Directions → The records below must be duplicated exactly, character for character.

Records shown section start

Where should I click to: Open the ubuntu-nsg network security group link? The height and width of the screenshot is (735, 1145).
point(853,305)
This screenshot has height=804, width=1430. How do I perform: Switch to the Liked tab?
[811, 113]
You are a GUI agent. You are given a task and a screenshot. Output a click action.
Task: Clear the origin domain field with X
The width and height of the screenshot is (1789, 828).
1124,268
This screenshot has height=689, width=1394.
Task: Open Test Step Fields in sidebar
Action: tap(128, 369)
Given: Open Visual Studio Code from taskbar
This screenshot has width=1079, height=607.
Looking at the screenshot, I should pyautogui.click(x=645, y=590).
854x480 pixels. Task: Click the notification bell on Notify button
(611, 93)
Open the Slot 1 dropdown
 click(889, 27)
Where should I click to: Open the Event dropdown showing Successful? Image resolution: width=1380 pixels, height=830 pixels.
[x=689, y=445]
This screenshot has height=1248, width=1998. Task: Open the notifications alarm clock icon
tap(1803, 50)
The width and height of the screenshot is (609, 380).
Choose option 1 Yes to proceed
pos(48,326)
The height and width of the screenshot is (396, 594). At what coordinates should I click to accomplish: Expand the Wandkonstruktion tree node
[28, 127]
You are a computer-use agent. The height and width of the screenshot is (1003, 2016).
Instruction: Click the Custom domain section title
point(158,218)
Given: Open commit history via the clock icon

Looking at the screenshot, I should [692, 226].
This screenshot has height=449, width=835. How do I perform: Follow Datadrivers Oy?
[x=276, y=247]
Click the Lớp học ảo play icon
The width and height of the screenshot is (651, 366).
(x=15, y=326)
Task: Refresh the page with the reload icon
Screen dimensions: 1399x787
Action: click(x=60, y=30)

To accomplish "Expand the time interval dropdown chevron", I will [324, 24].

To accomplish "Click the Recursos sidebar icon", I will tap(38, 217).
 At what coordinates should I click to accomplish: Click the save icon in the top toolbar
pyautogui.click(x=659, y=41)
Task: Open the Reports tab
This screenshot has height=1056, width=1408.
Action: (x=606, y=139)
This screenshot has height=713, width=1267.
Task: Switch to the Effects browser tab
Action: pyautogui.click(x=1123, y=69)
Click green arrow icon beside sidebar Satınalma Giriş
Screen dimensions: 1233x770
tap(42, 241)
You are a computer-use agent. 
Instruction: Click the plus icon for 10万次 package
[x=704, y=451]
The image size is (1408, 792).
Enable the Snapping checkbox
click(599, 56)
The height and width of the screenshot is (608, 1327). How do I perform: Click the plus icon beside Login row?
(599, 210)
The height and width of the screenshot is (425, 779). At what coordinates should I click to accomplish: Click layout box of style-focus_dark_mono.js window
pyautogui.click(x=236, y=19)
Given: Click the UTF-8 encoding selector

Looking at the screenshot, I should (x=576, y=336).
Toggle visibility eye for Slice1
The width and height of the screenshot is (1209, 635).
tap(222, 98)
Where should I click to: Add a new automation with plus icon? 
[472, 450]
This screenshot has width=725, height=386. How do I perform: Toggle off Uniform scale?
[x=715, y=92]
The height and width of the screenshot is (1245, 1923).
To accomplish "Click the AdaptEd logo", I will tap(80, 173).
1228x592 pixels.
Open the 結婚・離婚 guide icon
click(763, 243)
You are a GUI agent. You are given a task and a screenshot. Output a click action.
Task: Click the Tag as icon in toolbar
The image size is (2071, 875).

Records shown section end

Result of this task →
Where should I click to: Open the ubuntu-nsg network security group link? The height and width of the screenshot is (735, 1145).
point(853,305)
This screenshot has height=804, width=1430. How do I perform: Switch to the Liked tab?
[811, 113]
You are a GUI agent. You are given a task and a screenshot. Output a click action.
Task: Clear the origin domain field with X
The width and height of the screenshot is (1789, 828).
1124,268
This screenshot has height=689, width=1394.
Task: Open Test Step Fields in sidebar
Action: tap(128, 369)
Given: Open Visual Studio Code from taskbar
This screenshot has width=1079, height=607.
Looking at the screenshot, I should pyautogui.click(x=645, y=590).
854x480 pixels. Task: Click the notification bell on Notify button
(611, 93)
Open the Slot 1 dropdown
 click(889, 27)
Where should I click to: Open the Event dropdown showing Successful? Image resolution: width=1380 pixels, height=830 pixels.
[x=689, y=445]
This screenshot has height=1248, width=1998. Task: Open the notifications alarm clock icon
tap(1803, 50)
The width and height of the screenshot is (609, 380).
Choose option 1 Yes to proceed
pos(48,326)
The height and width of the screenshot is (396, 594). At what coordinates should I click to accomplish: Expand the Wandkonstruktion tree node
[28, 127]
You are a computer-use agent. The height and width of the screenshot is (1003, 2016).
Instruction: Click the Custom domain section title
point(158,218)
Given: Open commit history via the clock icon

Looking at the screenshot, I should [692, 226].
This screenshot has height=449, width=835. How do I perform: Follow Datadrivers Oy?
[x=276, y=247]
Click the Lớp học ảo play icon
The width and height of the screenshot is (651, 366).
(x=15, y=326)
Task: Refresh the page with the reload icon
Screen dimensions: 1399x787
Action: click(x=60, y=30)

To accomplish "Expand the time interval dropdown chevron", I will [324, 24].

To accomplish "Click the Recursos sidebar icon", I will tap(38, 217).
 At what coordinates should I click to accomplish: Click the save icon in the top toolbar
pyautogui.click(x=659, y=41)
Task: Open the Reports tab
This screenshot has height=1056, width=1408.
Action: (x=606, y=139)
This screenshot has height=713, width=1267.
Task: Switch to the Effects browser tab
Action: pyautogui.click(x=1123, y=69)
Click green arrow icon beside sidebar Satınalma Giriş
Screen dimensions: 1233x770
tap(42, 241)
You are a computer-use agent. 
Instruction: Click the plus icon for 10万次 package
[x=704, y=451]
The image size is (1408, 792).
Enable the Snapping checkbox
click(599, 56)
The height and width of the screenshot is (608, 1327). How do I perform: Click the plus icon beside Login row?
(599, 210)
The height and width of the screenshot is (425, 779). At what coordinates should I click to accomplish: Click layout box of style-focus_dark_mono.js window
pyautogui.click(x=236, y=19)
Given: Click the UTF-8 encoding selector

Looking at the screenshot, I should (x=576, y=336).
Toggle visibility eye for Slice1
The width and height of the screenshot is (1209, 635).
tap(222, 98)
Where should I click to: Add a new automation with plus icon? 
[472, 450]
This screenshot has width=725, height=386. How do I perform: Toggle off Uniform scale?
[x=715, y=92]
The height and width of the screenshot is (1245, 1923).
To accomplish "Click the AdaptEd logo", I will tap(80, 173).
1228x592 pixels.
Open the 結婚・離婚 guide icon
click(763, 243)
You are a GUI agent. You are given a task and a screenshot. Output a click action.
Task: Click the Tag as icon in toolbar
The image size is (2071, 875).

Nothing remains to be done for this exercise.